また、押出しラミネートの応用技術として、押出し時に巻き出し機(アンワインダー)から第2基材を供給して挟みこみ、3層を貼り合わせる「サンドイッチラミネート」があります。さらに、その装置を2台繋ぐことで5層を貼り合わせる「タンデムラミネート」などが多層ラミネートに用いられます。

フィルム・シート製造における「機能付与・表面処理」

塗工(塗布)を用いた機能付与・表面処理は、工法や装置、材料の高機能化・多様化が進み、さまざまな工業分野で活用されています。

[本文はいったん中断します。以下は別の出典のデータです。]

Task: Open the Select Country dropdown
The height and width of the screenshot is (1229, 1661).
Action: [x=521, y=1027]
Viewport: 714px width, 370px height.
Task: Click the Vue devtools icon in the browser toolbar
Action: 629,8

塗工によって得られる、代表的な機能や表面特性を下記に挙げます。

光学的機能の付与

反射防止
用途:液晶ディスプレイ、時計のクリアカバー、メガネ、カメラのレンズなど。
防眩(アンチグレア)性
用途:スマートフォン・タブレット画面用フィルム、液晶ディスプレイなど。
アンチニュートン(AN)性
用途:透明なフィルムやシートまたはガラスを重ねたとき、わずかな隙間での光の干渉で発生する虹色のリング「ニュートンリング」の防止。
遮光性
用途:カメラのシャッター・レンズ絞り・ファインダーマスクなど光学機器用遮光材料、トナーカートリッジ内部材など。
感光性
光が当たったとき、色や溶解性などが変化する機能を付与します。光が当たることによる作用には、下記のような種類があります。
・光重合型:固化
・光架橋型:複数の分子が結合
・光分解型:分解し、現像液に溶ける
・光発色型:光が当たった部分のみ発色
・光消色型:光が当たった部分が発色しない

膜物性制御の付与

ハードコート
用途:タッチパネル、液晶ディスプレイ、家電製品のボタンなどのキズ防止・表面の耐久性向上。
筆記性
用途:文具の用紙表面の筆記性を付与。
親水性・保水性
用途:オフセット印刷用版材、インクジェット受像フィルムなど(疎水性基材表面の不感脂化処理、水溶性樹脂でのコーティングなど)。
排水性・撥水性
用途:セロテープ背面、粘着フィルムのセパレータなど(有機溶剤可溶性の樹脂でのコーティングなど)
吸液性(吸水性・吸油性)
用途:孔吸収型インクジェット媒体など
印刷適性
用途:印刷用紙・フィルムなど(スクリーン・オフセット・グラビアなどの各種印刷方式と、UV硬化型・水溶性・大豆油などの各種インクの組み合わせに対応する表面処理)
対候性
用途:紫外線劣化や加水分解の抑制(UV吸収性、撥水性の付与)

トピック:コーティング塗膜の状態を管理する

フィルム・シート基材への塗工では、連続的に均一な塗膜を形成することが重要です。特に薄膜形成では高精度な膜厚の制御・管理が必要となります。
塗工装置によってさまざまな制御方法があります。例えば、リップコータのようにヘッドで塗布量を制御するものや、余剰に塗布した後ブレードで膜厚を制御するものなど多種多様です。
しかし、塗膜の厚みムラや各種塗工欠陥は、塗工(塗布)量の制御機構やその周辺だけで発生するとは限りません。ウェブ(基材)搬送時にシワ・耳立ちが発生したり、ロールのギャップや回転振れ精度なども塗工不良の原因となります。

コーティング塗膜の状態を管理する

そこで、塗工(塗布)プロセスの適所で高精度な変位計を用いてTD(=Transverse Direction)・MD(=Machine Direction)方向の厚み測定や基材の状態、塗布端面、ロールの回転やギャップを測定することで、総合的な塗布品質の管理が可能となります。